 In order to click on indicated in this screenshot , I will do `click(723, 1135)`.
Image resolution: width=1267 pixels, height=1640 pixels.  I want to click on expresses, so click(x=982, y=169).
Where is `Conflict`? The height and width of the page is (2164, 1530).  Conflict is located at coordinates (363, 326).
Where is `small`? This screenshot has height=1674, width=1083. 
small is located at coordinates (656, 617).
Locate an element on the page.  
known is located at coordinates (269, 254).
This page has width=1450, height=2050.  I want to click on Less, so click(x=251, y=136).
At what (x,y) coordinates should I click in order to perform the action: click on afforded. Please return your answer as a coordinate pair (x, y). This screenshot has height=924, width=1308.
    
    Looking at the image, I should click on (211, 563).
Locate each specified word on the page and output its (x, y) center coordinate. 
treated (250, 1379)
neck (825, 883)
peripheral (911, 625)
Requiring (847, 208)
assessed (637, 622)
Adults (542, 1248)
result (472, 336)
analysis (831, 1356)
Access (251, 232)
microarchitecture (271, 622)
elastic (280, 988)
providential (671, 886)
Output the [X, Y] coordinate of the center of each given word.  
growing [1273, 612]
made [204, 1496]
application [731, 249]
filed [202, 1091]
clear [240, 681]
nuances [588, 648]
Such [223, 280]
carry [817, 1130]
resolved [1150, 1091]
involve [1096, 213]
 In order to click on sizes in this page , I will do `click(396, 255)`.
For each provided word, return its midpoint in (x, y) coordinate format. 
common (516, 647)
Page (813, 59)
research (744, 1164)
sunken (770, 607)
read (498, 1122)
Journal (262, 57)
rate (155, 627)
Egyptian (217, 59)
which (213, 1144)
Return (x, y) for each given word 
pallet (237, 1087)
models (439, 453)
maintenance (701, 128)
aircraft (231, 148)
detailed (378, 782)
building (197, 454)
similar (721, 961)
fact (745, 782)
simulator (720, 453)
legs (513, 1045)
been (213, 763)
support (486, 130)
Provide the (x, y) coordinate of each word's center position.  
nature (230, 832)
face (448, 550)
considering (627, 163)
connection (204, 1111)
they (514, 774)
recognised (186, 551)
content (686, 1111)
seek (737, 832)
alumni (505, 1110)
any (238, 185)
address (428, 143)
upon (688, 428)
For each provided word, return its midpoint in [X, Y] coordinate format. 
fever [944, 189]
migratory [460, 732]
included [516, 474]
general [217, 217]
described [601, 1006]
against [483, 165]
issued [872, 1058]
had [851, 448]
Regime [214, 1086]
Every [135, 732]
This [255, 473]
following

************

## Stated task
Rewrite all of the material above as a JSON list of strings, with one string per line and blank lines omitted.

## Written solution
[
  " In order to click on indicated in this screenshot , I will do `click(723, 1135)`.",
  "Image resolution: width=1267 pixels, height=1640 pixels.  I want to click on expresses, so click(x=982, y=169).",
  "Where is `Conflict`? The height and width of the page is (2164, 1530).  Conflict is located at coordinates (363, 326).",
  "Where is `small`? This screenshot has height=1674, width=1083. ",
  "small is located at coordinates (656, 617).",
  "Locate an element on the page.  ",
  "known is located at coordinates (269, 254).",
  "This page has width=1450, height=2050.  I want to click on Less, so click(x=251, y=136).",
  "At what (x,y) coordinates should I click in order to perform the action: click on afforded. Please return your answer as a coordinate pair (x, y). This screenshot has height=924, width=1308.",
  "    Looking at the image, I should click on (211, 563).",
  "Locate each specified word on the page and output its (x, y) center coordinate. ",
  "treated (250, 1379)",
  "neck (825, 883)",
  "peripheral (911, 625)",
  "Requiring (847, 208)",
  "assessed (637, 622)",
  "Adults (542, 1248)",
  "result (472, 336)",
  "analysis (831, 1356)",
  "Access (251, 232)",
  "microarchitecture (271, 622)",
  "elastic (280, 988)",
  "providential (671, 886)",
  "Output the [X, Y] coordinate of the center of each given word.  ",
  "growing [1273, 612]",
  "made [204, 1496]",
  "application [731, 249]",
  "filed [202, 1091]",
  "clear [240, 681]",
  "nuances [588, 648]",
  "Such [223, 280]",
  "carry [817, 1130]",
  "resolved [1150, 1091]",
  "involve [1096, 213]",
  " In order to click on sizes in this page , I will do `click(396, 255)`.",
  "For each provided word, return its midpoint in (x, y) coordinate format. ",
  "common (516, 647)",
  "Page (813, 59)",
  "research (744, 1164)",
  "sunken (770, 607)",
  "read (498, 1122)",
  "Journal (262, 57)",
  "rate (155, 627)",
  "Egyptian (217, 59)",
  "which (213, 1144)",
  "Return (x, y) for each given word ",
  "pallet (237, 1087)",
  "models (439, 453)",
  "maintenance (701, 128)",
  "aircraft (231, 148)",
  "detailed (378, 782)",
  "building (197, 454)",
  "similar (721, 961)",
  "fact (745, 782)",
  "simulator (720, 453)",
  "legs (513, 1045)",
  "been (213, 763)",
  "support (486, 130)",
  "Provide the (x, y) coordinate of each word's center position.  ",
  "nature (230, 832)",
  "face (448, 550)",
  "considering (627, 163)",
  "connection (204, 1111)",
  "they (514, 774)",
  "recognised (186, 551)",
  "content (686, 1111)",
  "seek (737, 832)",
  "alumni (505, 1110)",
  "any (238, 185)",
  "address (428, 143)",
  "upon (688, 428)",
  "For each provided word, return its midpoint in [X, Y] coordinate format. ",
  "fever [944, 189]",
  "migratory [460, 732]",
  "included [516, 474]",
  "general [217, 217]",
  "described [601, 1006]",
  "against [483, 165]",
  "issued [872, 1058]",
  "had [851, 448]",
  "Regime [214, 1086]",
  "Every [135, 732]",
  "This [255, 473]",
  "following"
]